Here is a paper from June 22, 2018, by Stacie Salsbury, et. al. called “Be good, communicate, and collaborate: a qualitative analysis of stakeholder perspectives on adding a chiropractor to the multidisciplinary rehabilitation team(Salsbury S).” It would have been more fun if Salsbury would have just titled it “Stop, collaborate and listen if you want to be a good chiropractic physician….. but……she didn’t. We’re obviously not dealing with a Vanilla Ice fan here. It’s probably a good thing that, so far, I’m not responsible for naming research papers. 

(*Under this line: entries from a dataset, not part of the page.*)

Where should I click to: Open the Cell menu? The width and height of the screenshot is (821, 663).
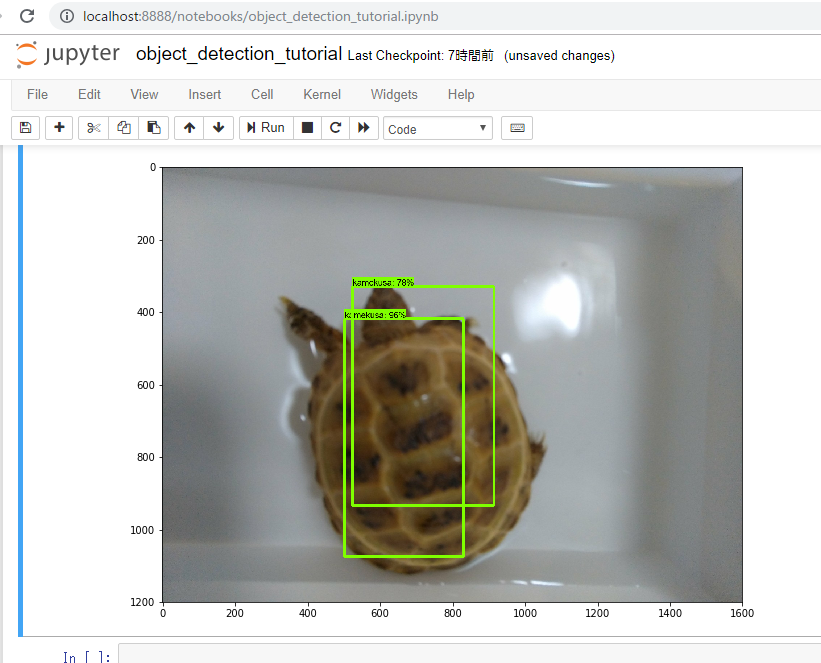pyautogui.click(x=262, y=94)
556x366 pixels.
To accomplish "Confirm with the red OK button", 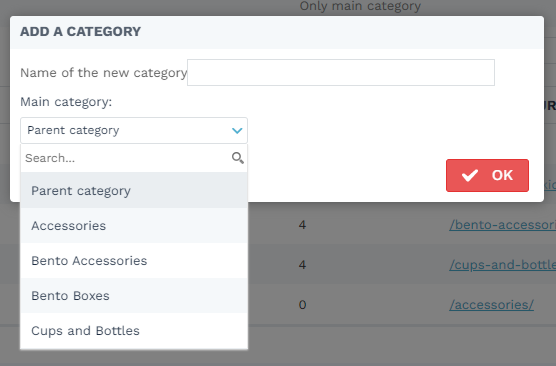I will point(487,175).
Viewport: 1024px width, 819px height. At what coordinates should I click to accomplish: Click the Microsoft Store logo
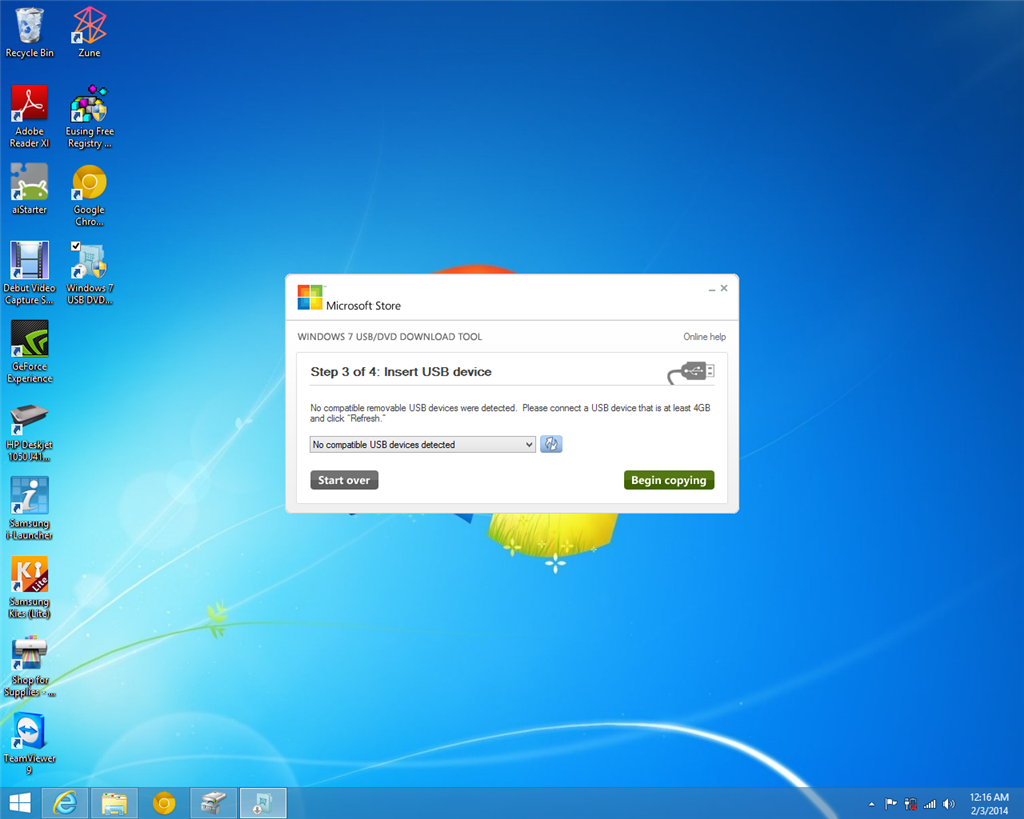pyautogui.click(x=308, y=297)
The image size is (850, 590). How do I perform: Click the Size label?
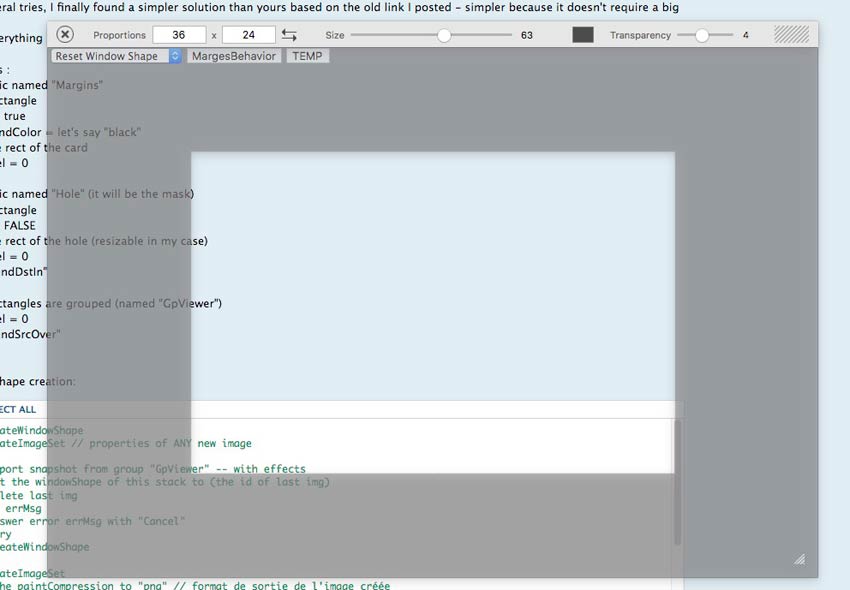point(334,35)
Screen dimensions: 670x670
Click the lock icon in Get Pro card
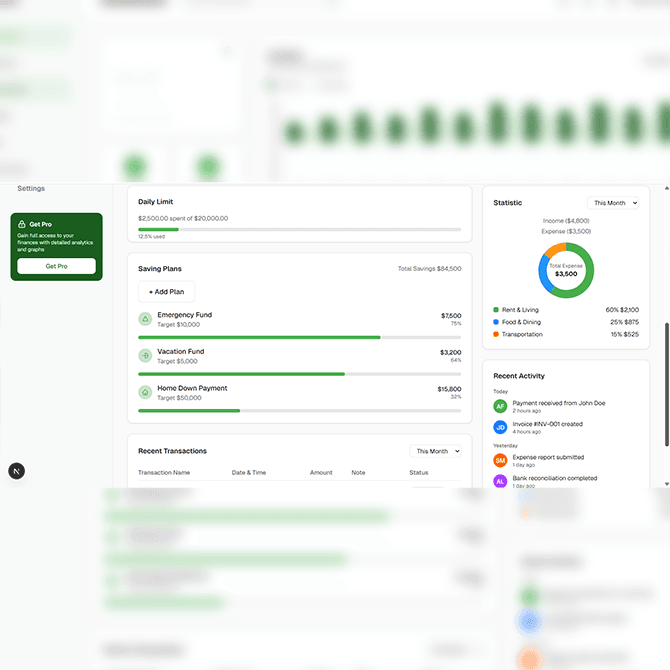[x=22, y=224]
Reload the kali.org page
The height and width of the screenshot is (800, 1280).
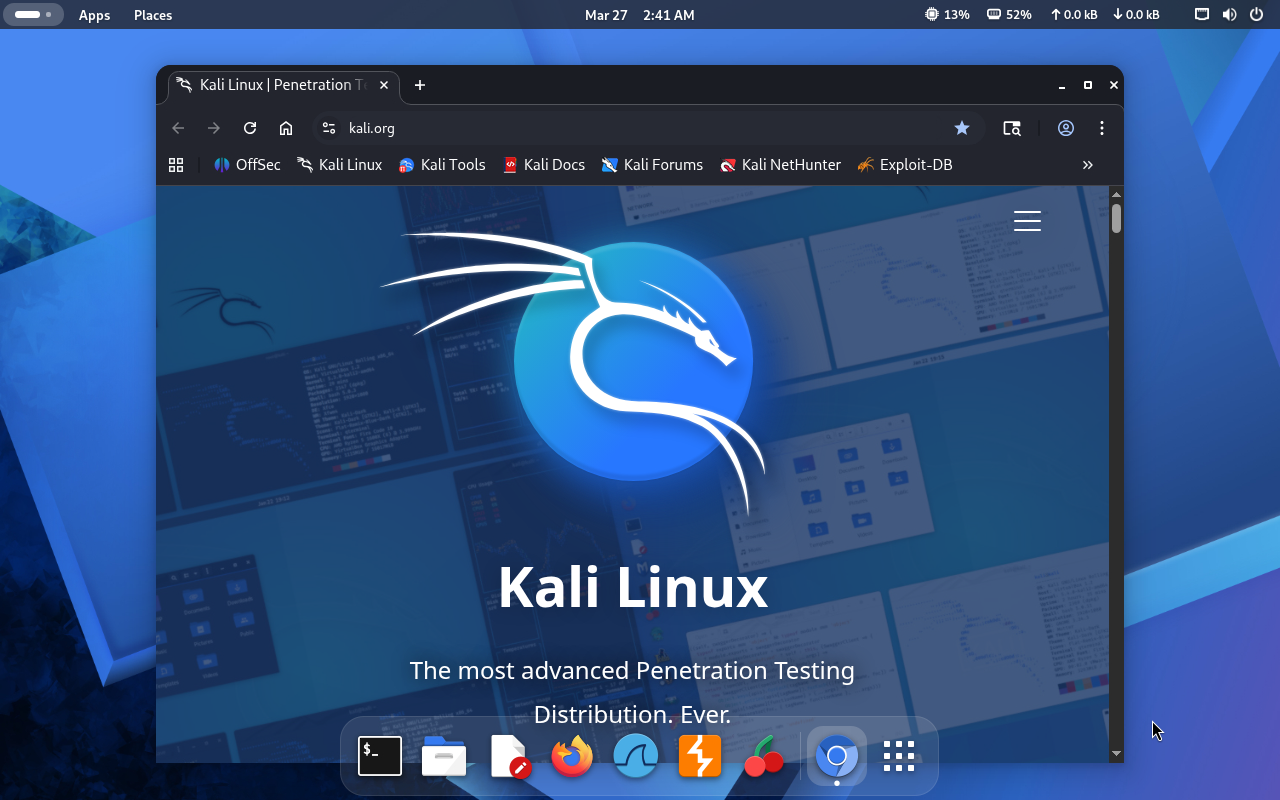click(250, 128)
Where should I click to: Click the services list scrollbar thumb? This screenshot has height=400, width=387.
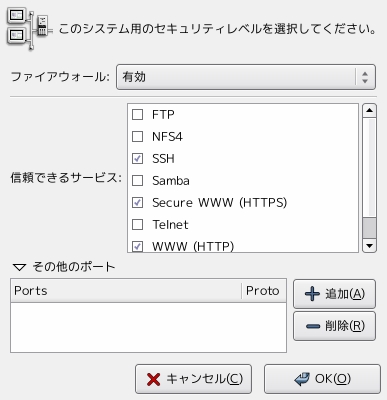click(x=369, y=228)
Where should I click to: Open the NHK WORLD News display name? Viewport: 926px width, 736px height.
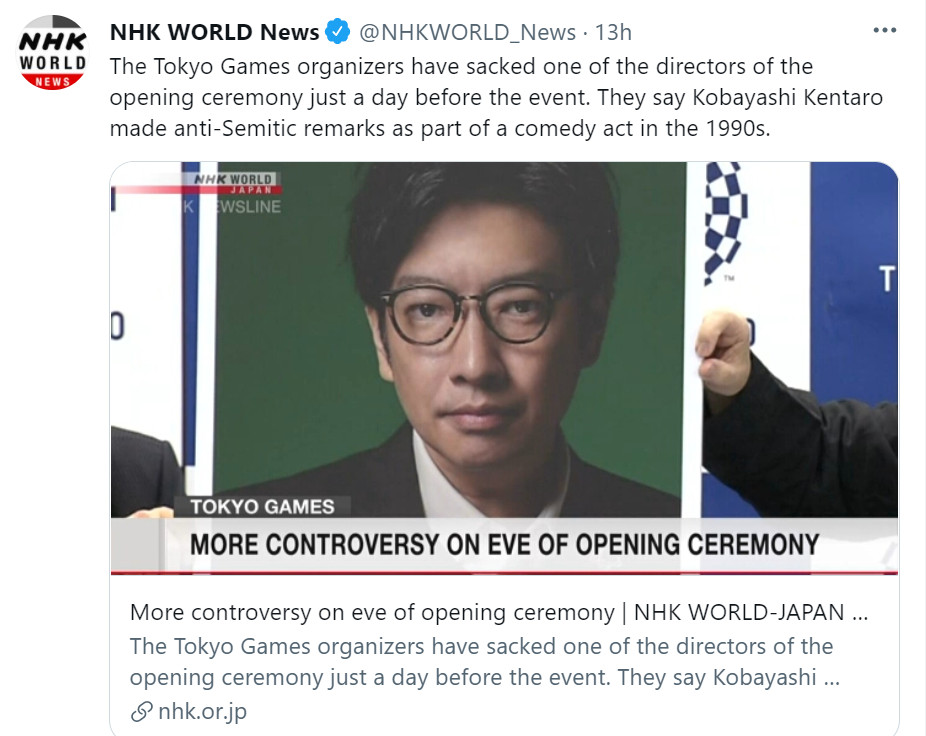214,32
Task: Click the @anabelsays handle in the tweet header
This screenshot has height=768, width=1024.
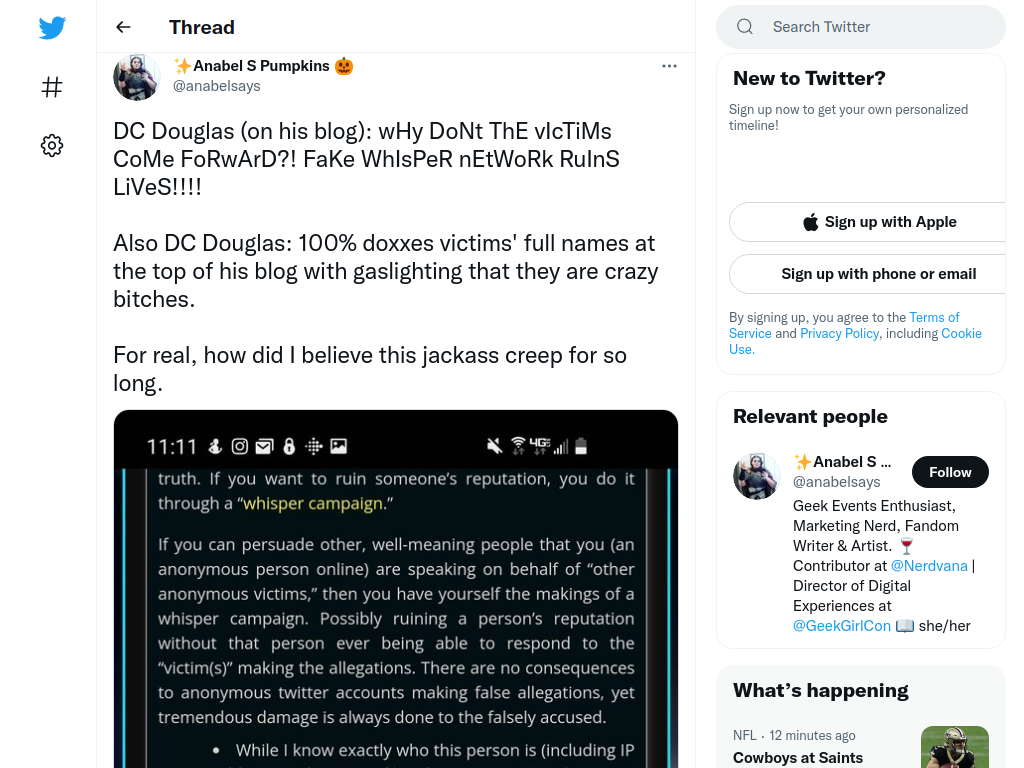Action: [x=216, y=86]
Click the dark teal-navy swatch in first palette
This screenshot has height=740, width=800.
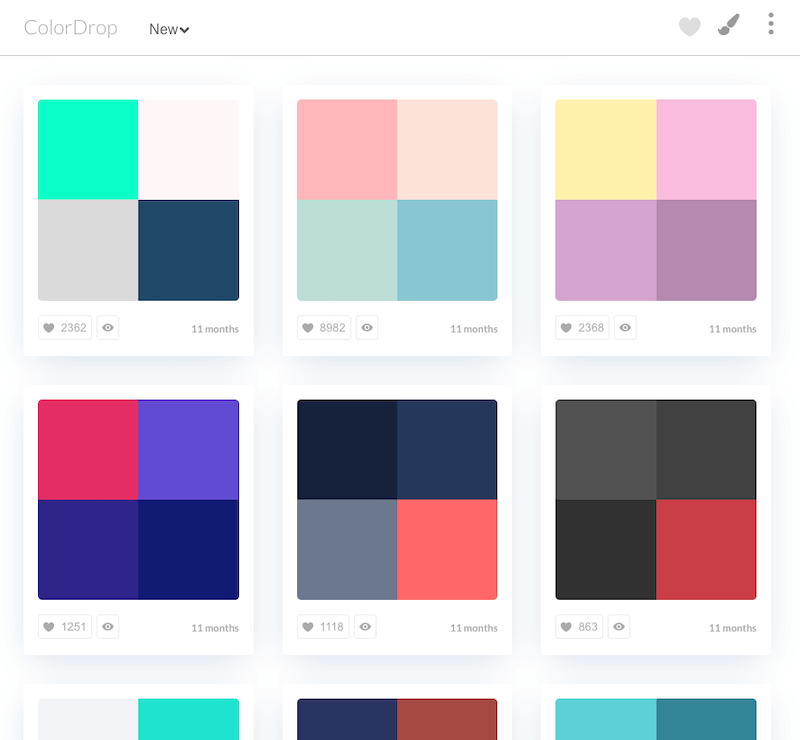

Anyway, this paper wanted to explore the qualities preferred in a chiropractor by key stakeholders in a neurorehabilitation setting. 

How They Did It

  • It was a qualitative analysis of a multi-phase, organizational case study
  • It was designed to evaluate the planned integration of a chiropractor into a multidisciplinary rehabilitation team
  • It was a 62-bed rehabilitation specialty hospital
  • Participants were patients, families, community members, and professional staff of administrative, medical, nursing, and therapy departments. 
  • Data collection was from audiotaped, individual interviews and profession-specific focus groups 
  • 60 participants were interviewed in June 2015
  • 48 were staff members, 6 were patients, 4 were family members, and 2 were community members. 
  • The analysis process helped them produce a conceptual model of The Preferred Chiropractor for Multidisciplinary Rehabilitation Settings. 

What They Found

  • The central domain was Patient-Centeredness, meaning the practitioner would be respectful, responsive, and inclusive of the patient’s values, preferences, and needs. This was mentioned in all interviews and linked to all other themes. Of course, I may interject my own opinion here if you don’t mind. Isn’t the lack of patient-centered care the MAIN gripe when it comes to medical doctors too?!? That’s not just a chiropractic issue. 
  • The Professional qualities domain highlighted clinical acumen, efficacious treatment, and being a safe practitioner. Again, something desired of all practitioners regardless of discipline I would think. 
  • Interpersonal Qualities encouraged chiropractors to offer patients their comforting patience, familiar connections, and emotional intelligence
  • Interprofessional Qualities emphasized teamwork, resourcefulness, and openness to feedback as characteristics to enhance the chiropractor’s ability to work within an interdisciplinary setting.
  • Organizational Qualities, including personality fit, institutional compliance, and mission alignment were important attributes for working in a specific healthcare organization.

Wrap It Up

Salsbury ended the article with this conclusion, “Our findings provide an expanded view of the qualities that chiropractors might bring to multidisciplinary healthcare settings. Rather than labeling stakeholder perceptions as good, bad or indifferent as in previous studies, these results highlight specific attributes chiropractors might cultivate to enhance the patient outcomes and the experience of healthcare, influence clinical decision-making and interprofessional teamwork, and impact healthcare organizations.”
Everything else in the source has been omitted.